YOUR ASSIGNMENT
Please print all of the records shown below, exactly as given.

DATA SUPPLIED
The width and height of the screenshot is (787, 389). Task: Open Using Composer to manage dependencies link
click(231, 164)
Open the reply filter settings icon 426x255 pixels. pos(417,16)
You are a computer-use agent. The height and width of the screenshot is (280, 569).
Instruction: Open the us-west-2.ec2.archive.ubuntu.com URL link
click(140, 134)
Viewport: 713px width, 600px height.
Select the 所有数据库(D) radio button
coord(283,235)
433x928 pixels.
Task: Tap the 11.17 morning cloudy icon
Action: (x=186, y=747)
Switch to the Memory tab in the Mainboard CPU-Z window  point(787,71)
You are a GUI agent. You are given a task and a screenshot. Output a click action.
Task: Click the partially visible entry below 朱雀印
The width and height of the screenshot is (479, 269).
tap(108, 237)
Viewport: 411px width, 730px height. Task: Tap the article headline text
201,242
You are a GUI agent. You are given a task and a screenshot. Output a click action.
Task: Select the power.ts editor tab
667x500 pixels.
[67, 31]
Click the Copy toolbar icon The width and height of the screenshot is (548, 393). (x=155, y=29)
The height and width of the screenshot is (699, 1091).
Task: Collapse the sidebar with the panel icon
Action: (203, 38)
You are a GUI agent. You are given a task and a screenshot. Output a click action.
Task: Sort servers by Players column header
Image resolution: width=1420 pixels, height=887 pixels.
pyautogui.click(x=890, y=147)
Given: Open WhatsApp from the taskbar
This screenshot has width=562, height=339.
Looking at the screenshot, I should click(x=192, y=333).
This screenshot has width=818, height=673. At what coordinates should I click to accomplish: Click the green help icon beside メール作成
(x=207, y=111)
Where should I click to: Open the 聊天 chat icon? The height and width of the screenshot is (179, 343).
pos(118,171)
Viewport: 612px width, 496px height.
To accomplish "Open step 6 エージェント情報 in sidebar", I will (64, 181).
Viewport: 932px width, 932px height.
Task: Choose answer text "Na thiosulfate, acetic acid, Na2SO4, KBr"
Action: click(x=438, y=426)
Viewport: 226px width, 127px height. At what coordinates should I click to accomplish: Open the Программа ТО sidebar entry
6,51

OUTPUT OF THE TASK
The width and height of the screenshot is (787, 389). Task: Open Using Composer to manage dependencies link
click(231, 164)
Open the reply filter settings icon 426x255 pixels. pos(417,16)
You are a computer-use agent. The height and width of the screenshot is (280, 569).
Instruction: Open the us-west-2.ec2.archive.ubuntu.com URL link
click(140, 134)
Viewport: 713px width, 600px height.
Select the 所有数据库(D) radio button
coord(283,235)
433x928 pixels.
Task: Tap the 11.17 morning cloudy icon
Action: (x=186, y=747)
Switch to the Memory tab in the Mainboard CPU-Z window  point(787,71)
You are a GUI agent. You are given a task and a screenshot. Output a click action.
Task: Click the partially visible entry below 朱雀印
The width and height of the screenshot is (479, 269).
tap(108, 237)
Viewport: 411px width, 730px height. Task: Tap the article headline text
201,242
You are a GUI agent. You are given a task and a screenshot. Output a click action.
Task: Select the power.ts editor tab
667x500 pixels.
[67, 31]
Click the Copy toolbar icon The width and height of the screenshot is (548, 393). (x=155, y=29)
The height and width of the screenshot is (699, 1091).
Task: Collapse the sidebar with the panel icon
Action: (203, 38)
You are a GUI agent. You are given a task and a screenshot. Output a click action.
Task: Sort servers by Players column header
Image resolution: width=1420 pixels, height=887 pixels.
pyautogui.click(x=890, y=147)
Given: Open WhatsApp from the taskbar
This screenshot has width=562, height=339.
Looking at the screenshot, I should click(x=192, y=333).
This screenshot has width=818, height=673. At what coordinates should I click to accomplish: Click the green help icon beside メール作成
(x=207, y=111)
Where should I click to: Open the 聊天 chat icon? The height and width of the screenshot is (179, 343).
pos(118,171)
Viewport: 612px width, 496px height.
To accomplish "Open step 6 エージェント情報 in sidebar", I will (64, 181).
Viewport: 932px width, 932px height.
Task: Choose answer text "Na thiosulfate, acetic acid, Na2SO4, KBr"
Action: click(x=438, y=426)
Viewport: 226px width, 127px height. At what coordinates should I click to accomplish: Open the Программа ТО sidebar entry
6,51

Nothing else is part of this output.